At that point in the job window I get: [CPU: 84.9 MB] ====== Job process terminated abnormally.
This time the error is reproducible, happens at 8th iteration.
Michael

Hi @mbs,

This is truly a bizarre case because there seem to be no job-termination errors in this log… there are some warnings, but those are common and do not affect the execution of the job.

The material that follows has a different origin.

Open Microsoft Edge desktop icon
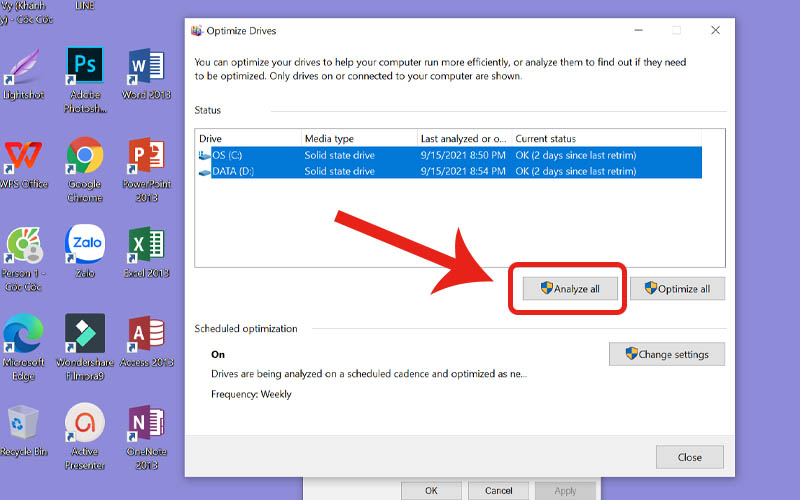This screenshot has width=800, height=500. (23, 335)
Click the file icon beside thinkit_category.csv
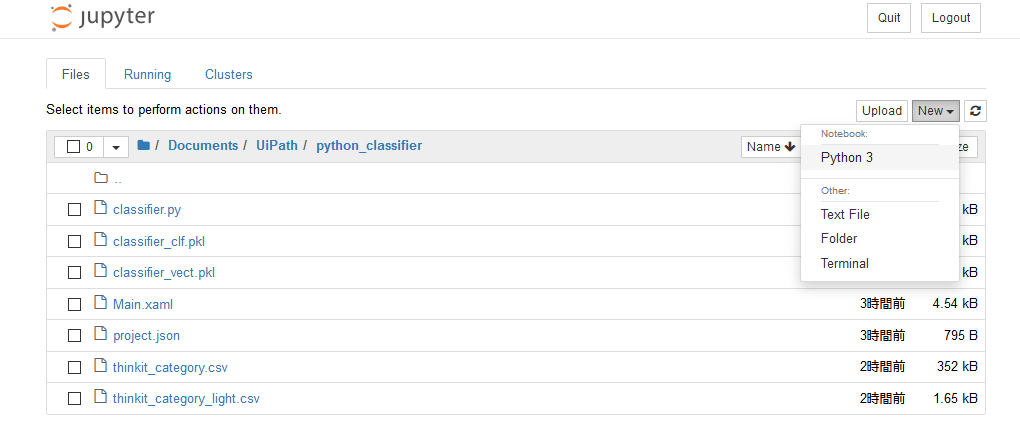Viewport: 1020px width, 424px height. [x=100, y=365]
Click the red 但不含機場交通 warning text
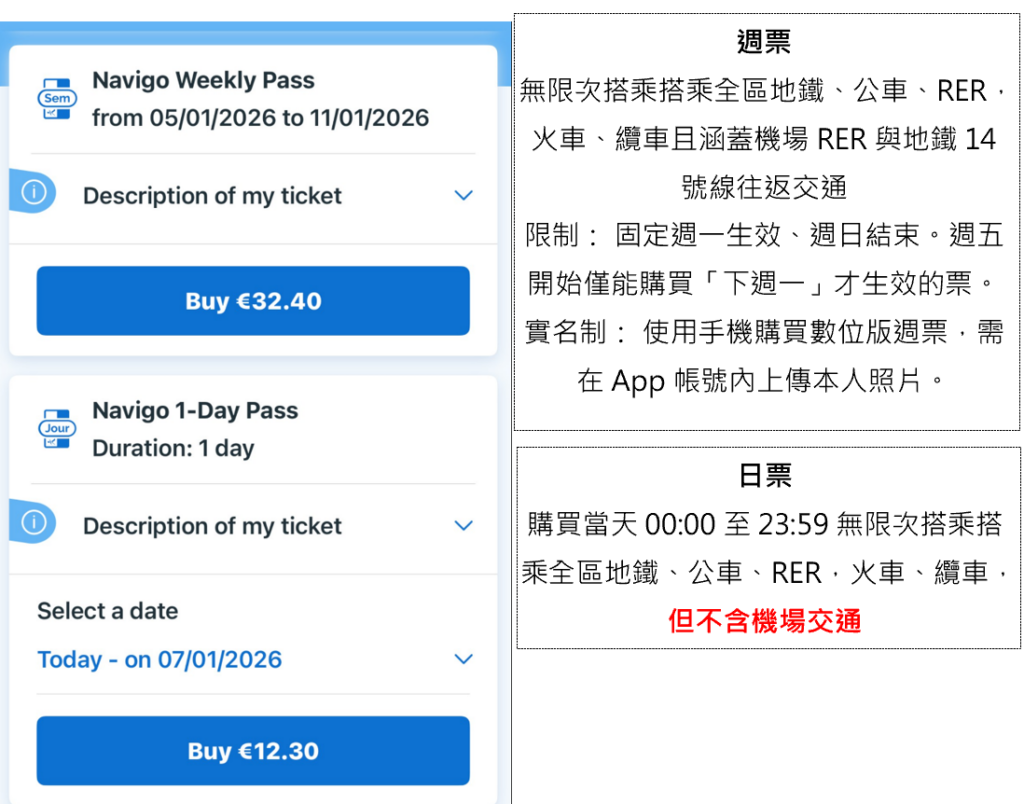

Is this running on a cluster system? One possibility is that the cluster system is strictly enforcing memory and CPU limits and in later iterations the jobs are using slightly more memory than they say they will, and the cluster system then directly terminates the job process without warning.

If this is not the case, the only way we can debug is to try to reproduce the issue here. Would you be ale to share the data?

Hi @apunjani,
No, that is a single workstation with one GPU and a SSD. Yes, I could share the data with you. It would be good to get to the bottom of it.
Michael

Hi,

This this issue get resolved. I have the same error and an always working on a single workstation with an SSD, but 4 GPUs.

This is the error I repeatedly get:

[CPU: 99.5 MB] Project P1 Job J186 Started

[CPU: 99.5 MB] Master running v2.15.0, worker running v2.15.0

[CPU: 99.8 MB] Running on lane default

[CPU: 99.8 MB] Resources allocated:

[CPU: 99.8 MB] Worker: localhost

[CPU: 99.8 MB] CPU : [0, 1]

[CPU: 99.8 MB] GPU : [0, 1, 2]

[CPU: 99.8 MB] RAM : [0, 1, 2]

[CPU: 99.8 MB] SSD : False

[CPU: 99.8 MB] --------------------------------------------------------------

[CPU: 99.8 MB] Importing job module for job type class_2D…

[CPU: 512.3 MB] Job ready to run

[CPU: 512.3 MB] ***************************************************************

[CPU: 83.6 MB] ====== Job process terminated abnormally.

And if I check the joblog this is it, there is no clear error:

================= CRYOSPARCW ======= 2020-09-24 09:24:27.688578 =========
Project P1 Job J186
Master localhost Port 39002

========= monitor process now starting main process
MAINPROCESS PID 262080
========= monitor process now waiting for main process
MAIN PID 262080
class2D.run cryosparc2_compute.jobs.jobregister
/home/myfry/software/cryosparc/cryosparc2_worker/deps/anaconda/lib/python2.7/site-packages/skcuda/cublas.py:284: UserWarning: creating CUBLAS context to get version number
warnings.warn(‘creating CUBLAS context to get version number’)
========= sending heartbeat
========= sending heartbeat
========= sending heartbeat
========= sending heartbeat
========= sending heartbeat
========= sending heartbeat
========= sending heartbeat
========= main process now complete.
========= monitor process now complete.

Thanks,
Michelle

Hi Michelle,

I have a workstation with 4 GPUs and I get the same error message all the time at random points of the jobs. Did you figure out a solution? I’d be very grateful if you could share.
Thanks,
Yashar

Hi Yashar,

If I remember correctly it was a memory problem. My labmate was running motion correction jobs at the same time, but on different GPUs.

Best,
Michelle

Hi,
I am getting a similar error message while running 2D classification in cryosparc v3.2.0. Attached is the screenshot of the error file. The job has about 3.2 million particles. I don’t think the size of the particles could be the cause since jobs with more particles ran successfully earlier with the exact same parameters.


Can someone please help?
Thank you
Abhipsa

Hi Abhipsa,

Usually this means that the file is corrupt on disk. Try using the “check for corrupt particles” job - that should identify whether or not some of your particle stacks are unreadable.

–Harris

@abhipsa You noted that you’re running version 3.2. Did you consider updating cryoSPARC to the latest version, in addition to following @hsnyder’s suggestion?

1 Like

Hi Harris,
Thanks for the help but unfortunately I do not find the above-mentioned job under utilities section (image attached). I guess that’s because I am still using v3.2.0. Is there any other way I can check for the presence of corrupt files?
-Abhipsa!

@wtempel Yes, we are still running the older version. We will update it soon.